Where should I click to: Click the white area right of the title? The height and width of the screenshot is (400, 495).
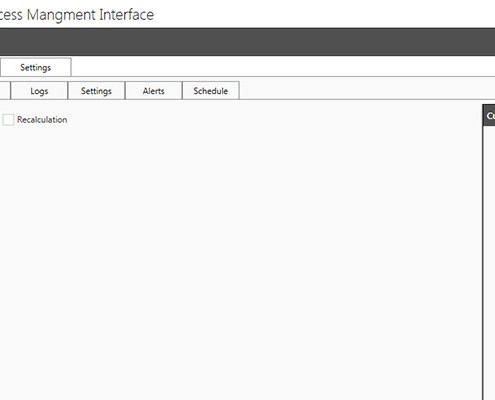324,14
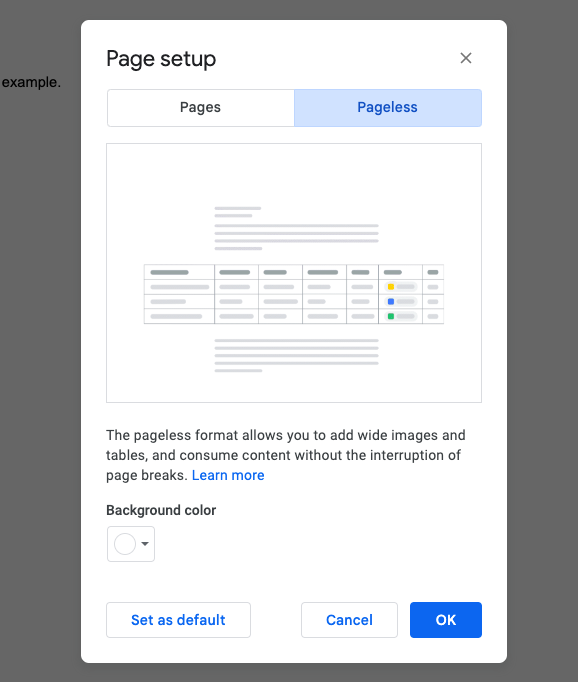Image resolution: width=578 pixels, height=682 pixels.
Task: Close the Page setup dialog with X
Action: [466, 58]
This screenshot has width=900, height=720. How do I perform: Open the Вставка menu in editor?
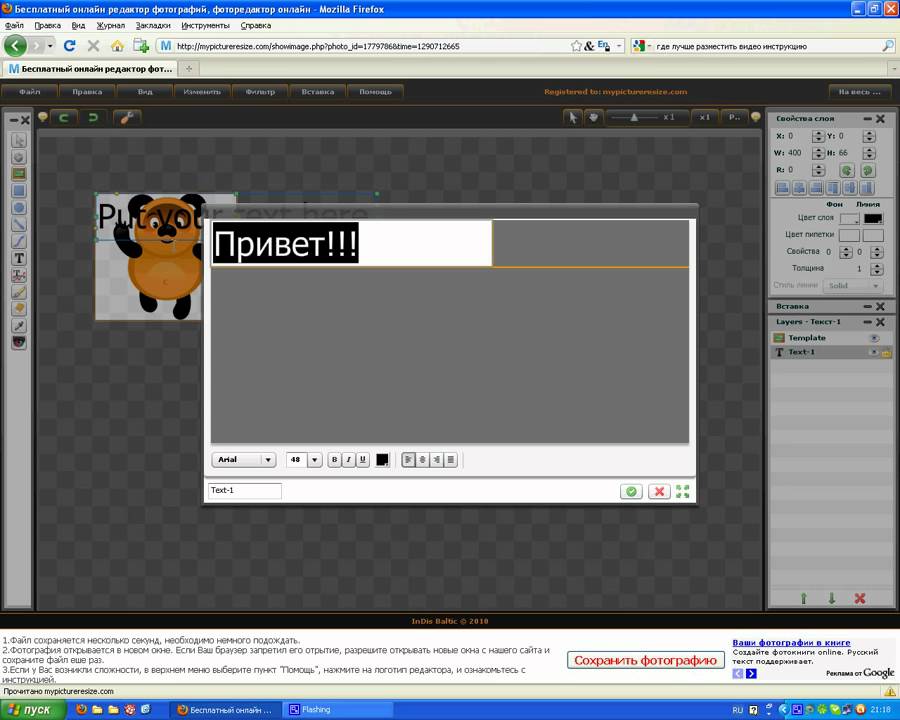pos(317,92)
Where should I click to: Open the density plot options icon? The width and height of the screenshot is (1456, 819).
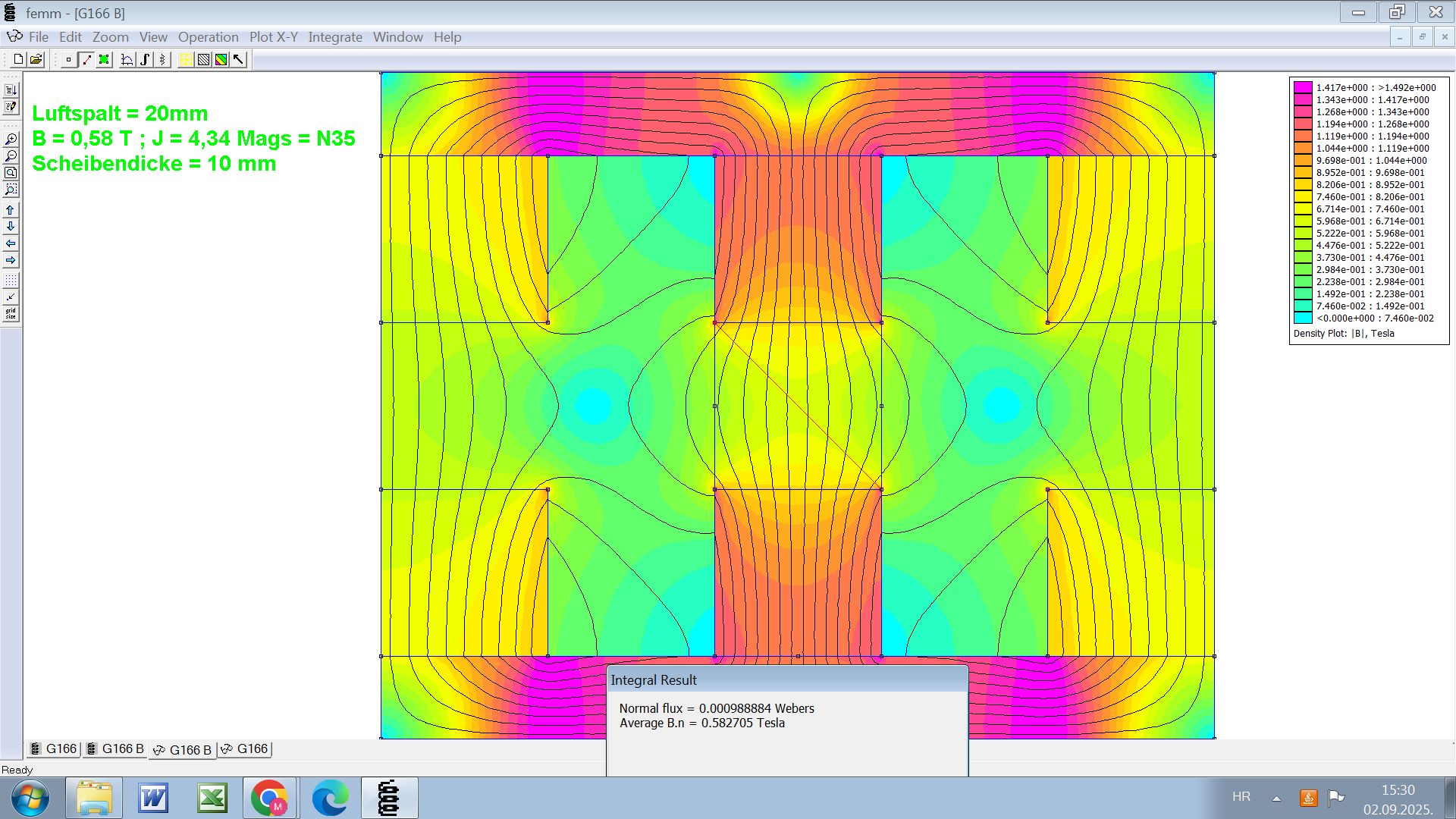coord(221,59)
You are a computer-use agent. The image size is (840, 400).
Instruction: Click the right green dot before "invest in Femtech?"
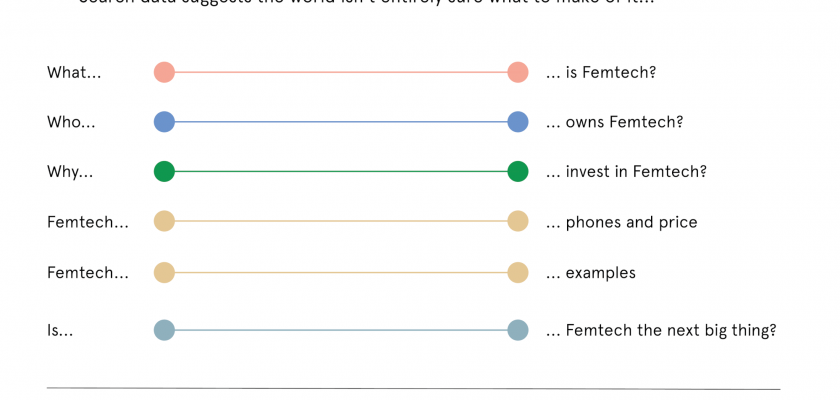[x=517, y=172]
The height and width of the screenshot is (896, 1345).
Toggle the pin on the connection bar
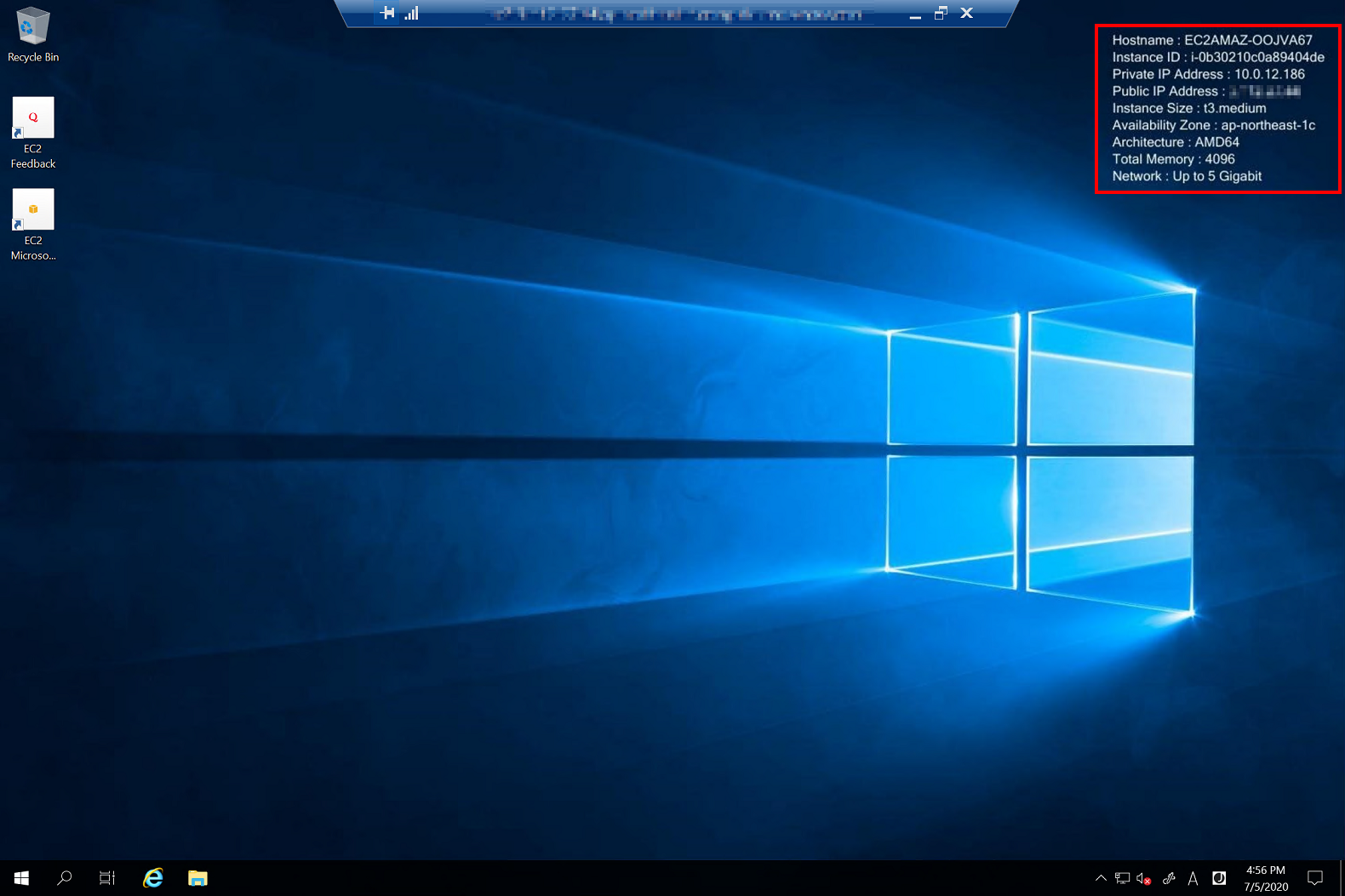(388, 13)
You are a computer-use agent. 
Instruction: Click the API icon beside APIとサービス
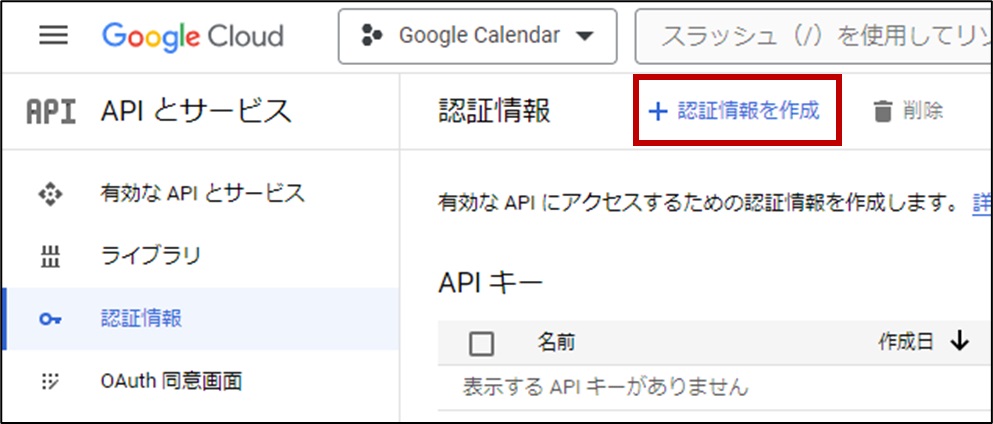click(50, 111)
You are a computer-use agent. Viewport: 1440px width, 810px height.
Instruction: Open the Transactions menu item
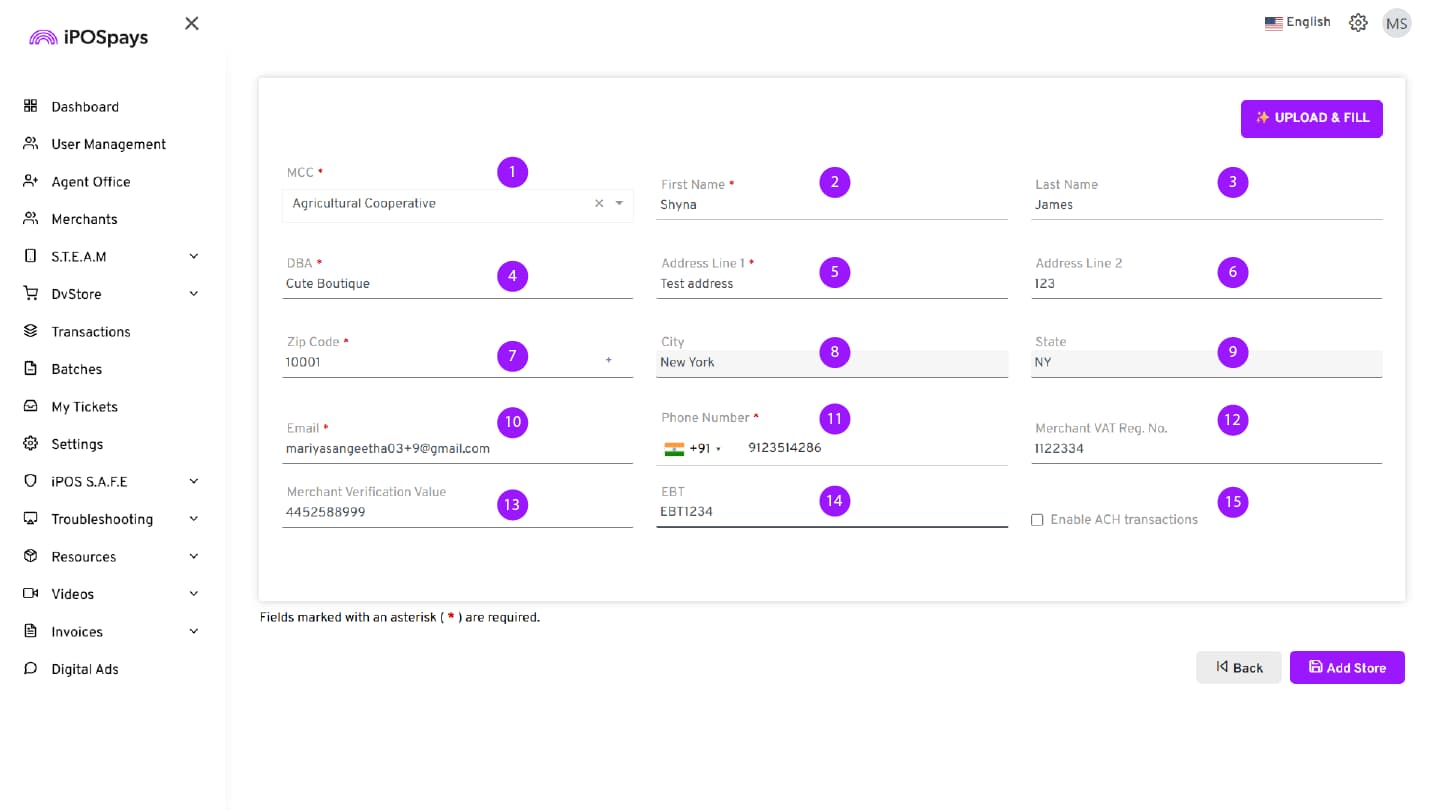pos(90,332)
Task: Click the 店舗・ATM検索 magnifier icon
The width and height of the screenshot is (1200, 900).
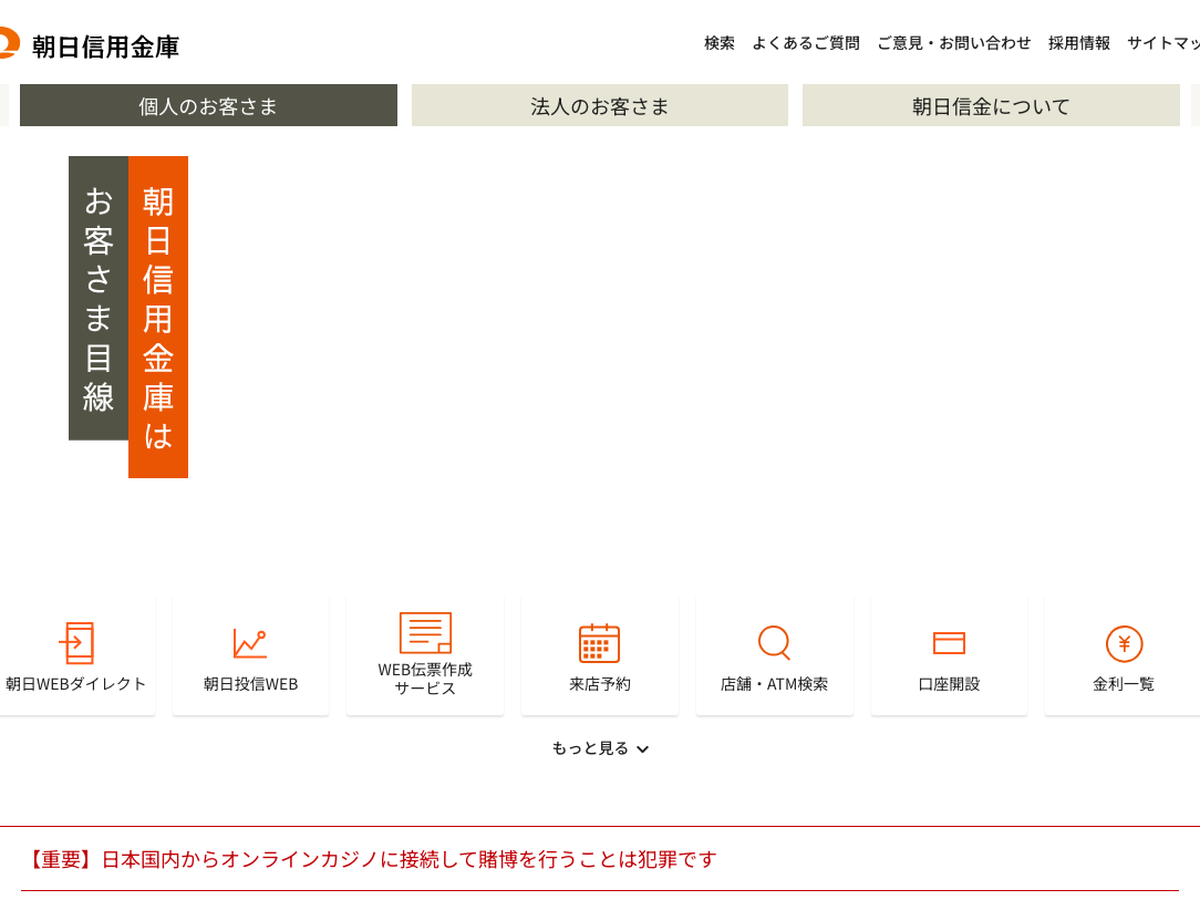Action: 774,642
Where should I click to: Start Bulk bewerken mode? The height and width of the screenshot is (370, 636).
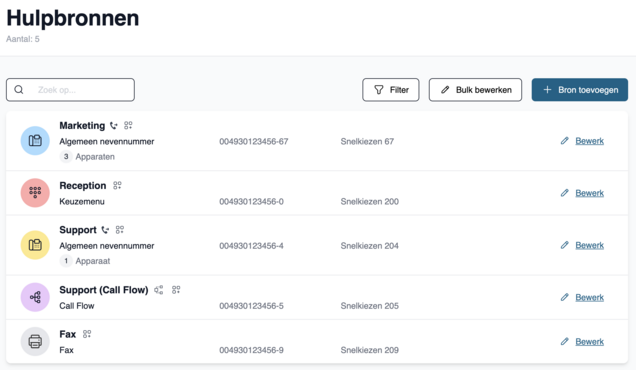(x=475, y=90)

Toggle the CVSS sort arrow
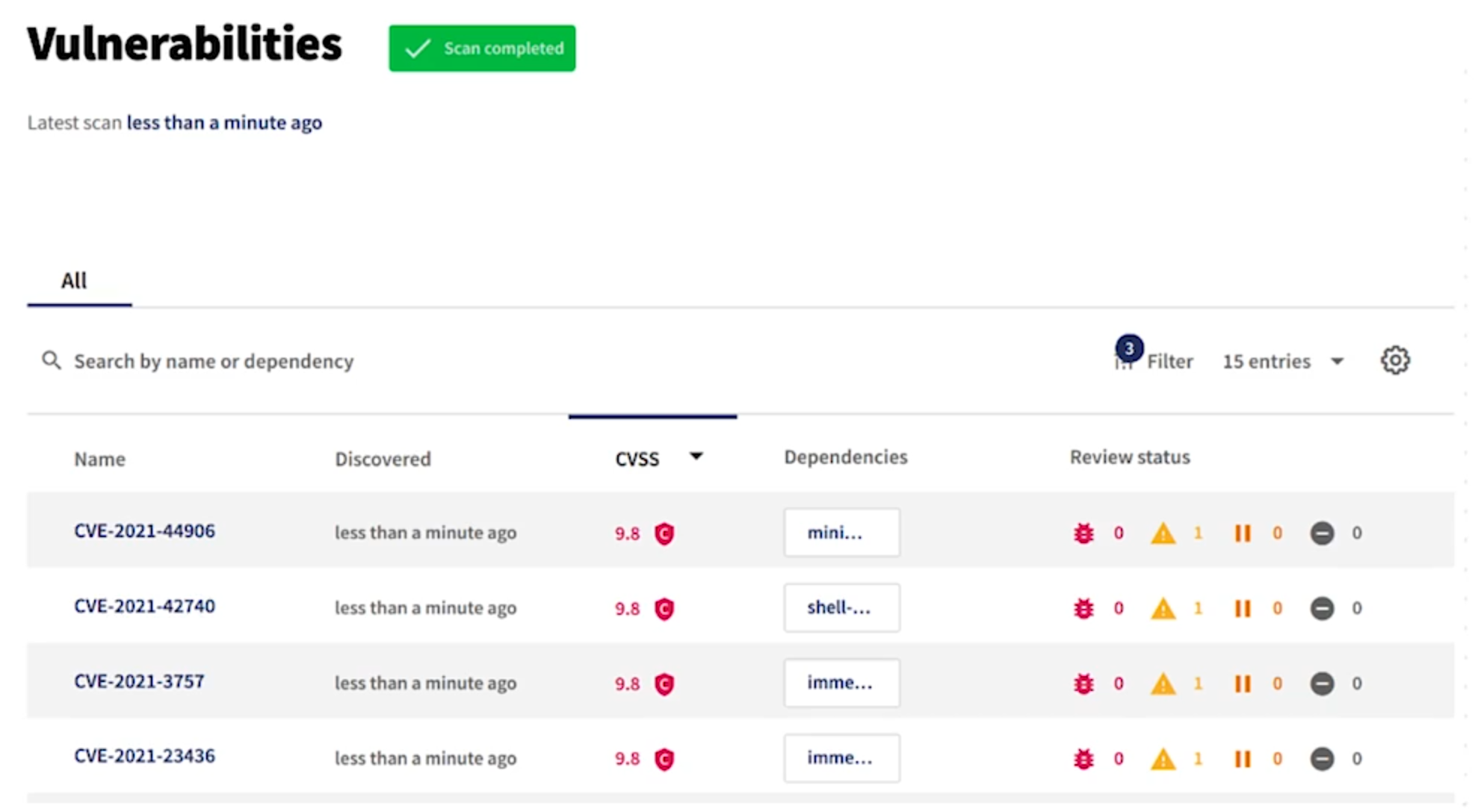click(x=696, y=456)

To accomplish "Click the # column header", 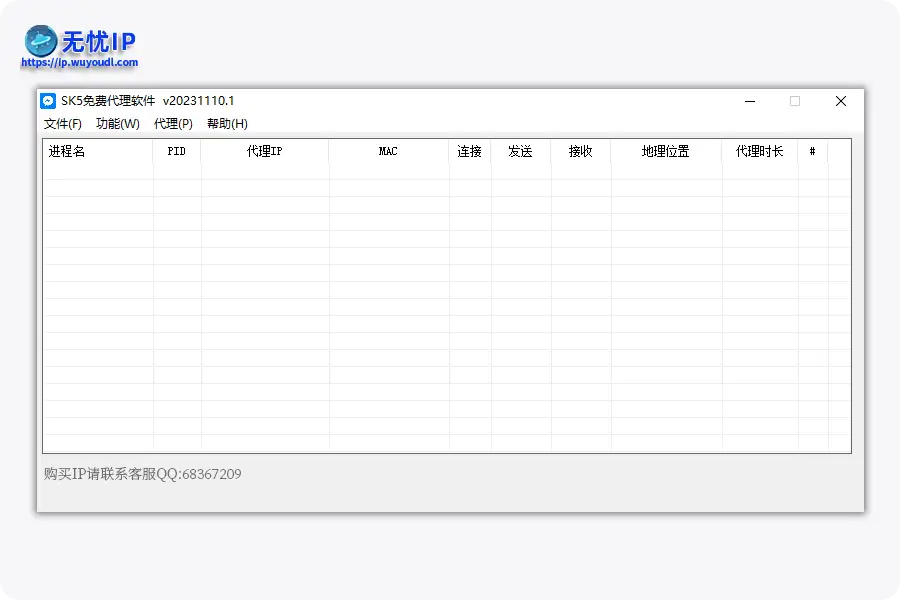I will [812, 152].
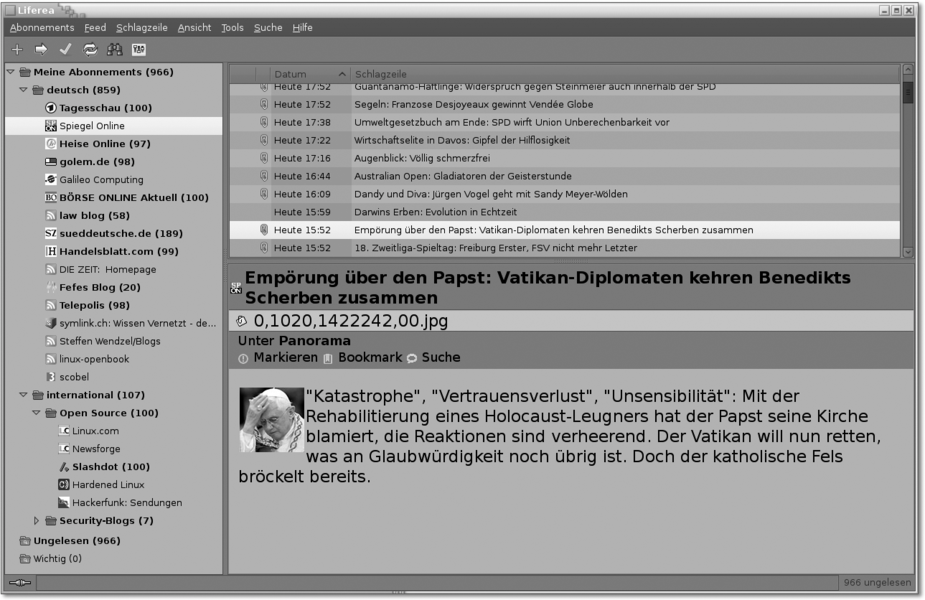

• • •

■ What you have to do ■
Could you render the records, from their start through the line containing "Action: [466, 58]", as a JSON list of strings with one string per line, skipping blank lines and leaving the pictures out?

■ Exercise solution ■
[
  "Where should I click to: Click the white area right of the title? The height and width of the screenshot is (400, 495).",
  "324,14",
  "Image resolution: width=578 pixels, height=682 pixels.",
  "Task: Close the Page setup dialog with X",
  "Action: [466, 58]"
]